Mine had 256k, and was not the first either.
(Score: 2) by mhajicek on Saturday March 07, @01:49AM (1 child)
It was a 5150, purchased in '81.
(Score: 3, Insightful) by owl on Saturday March 07, @02:21AM
Which, when purchased new from IBM, had either 16K or 64K:
https://en.wikipedia.org/wiki/IBM_Personal_Computer#Hardware [wikipedia.org]
RAM 16 KB or 64 KB minimum (expandable to 640 KB)
So if it eventually had 640k, that would be because your Dad had added one or more expansion cards to expand it out to 640k.
(Score: 2) by turgid on Saturday March 07, @09:47AM (1 child)
Back in the day, Microsoft also had Xenix, "real Unix" for the 286. At one point, they announced that MS-DOS and Xenix would converge. Then OS/2 became the future. Then it was Windows.
(Score: 3, Interesting) by owl on Saturday March 07, @05:14PM
And they did, if ever so slightly. DOS 2.0 added a lot of features that were clearly derived from Unix systems, even if they had to be done via hacks in the DOS world. But that was also where the convergence ended, as DOS really did not continue to add much more Unixisms for the remainder of its lifetime.
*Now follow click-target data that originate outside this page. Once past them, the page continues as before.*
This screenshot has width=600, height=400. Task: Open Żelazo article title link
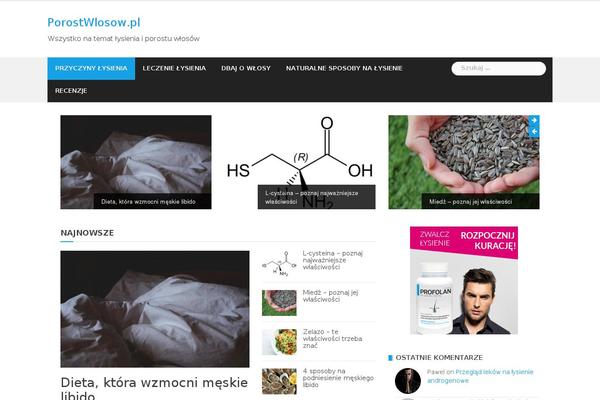tap(332, 338)
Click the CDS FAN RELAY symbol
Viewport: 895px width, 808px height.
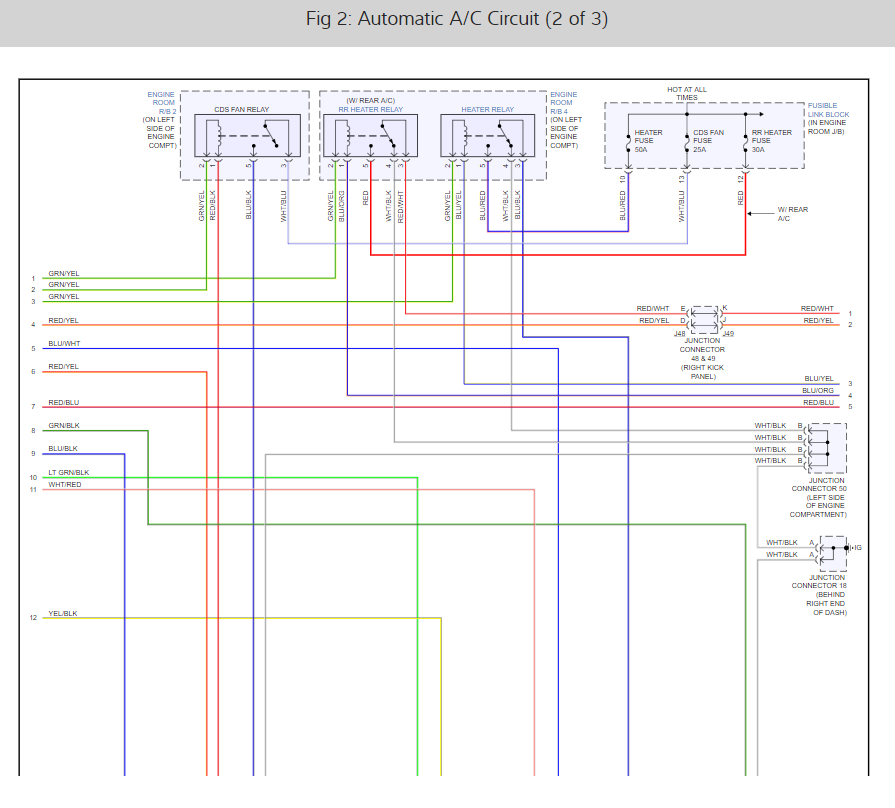click(x=247, y=136)
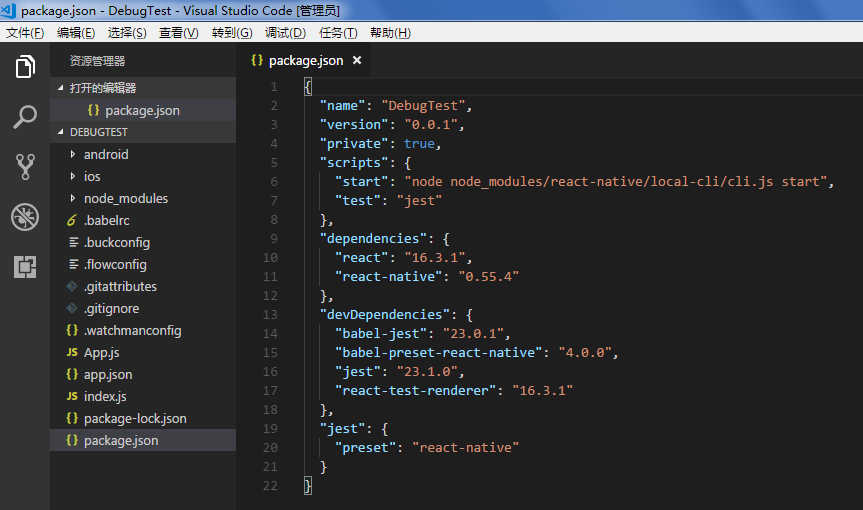
Task: Open App.js from the file tree
Action: point(101,352)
(Score: 2) by jman on Saturday March 07, @01:14PM
This is all a little later than 2.0, but: QEMM; Stacker; Squeezing every bit out of that magic area above 640K.
Toward the end of DAS's days, had a 9-track tape drive hooked up to a 386-SX with a whopping 4 megs of ram. Used M$'s "Professional Development System" to compile basic code for sucking data off the tapes.
While the majority of what I was reading was 390 byte records from census data, every now and again we'd get a "stranger" tape & I'd have to figure out its format. Wrote a little app so I could "guess" record sizes and have a few of them display on the amber screen. When stuff lined up, I knew I was in.
Reading a tape (1600bpi, not 6250, we didn't spring for the high-end drive) took about 20 minutes. With IO at 390 bytes per read being the bottleneck, I had the clever idea of using that 4 megs, reading as much as the drive would give me and just parsing everything in memory.
Great, except it wouldn't actually read the amount it was supposed to be able to.
Finally got on the phone with someone at M$ (you could still do that back then), and figured out even though the machine I was on was 32 bit, the driver was 16. So, when I asked for X amount of data, it just couldn't supply it.
Good times!
Oh, 39K? That's what my C64 had left over after it booted. Amazing what you could cram into that tiny thing, and it did suck being stuck with a max of two character variable names. What was it again, sixty lines ago, ax%, az%? Ugh.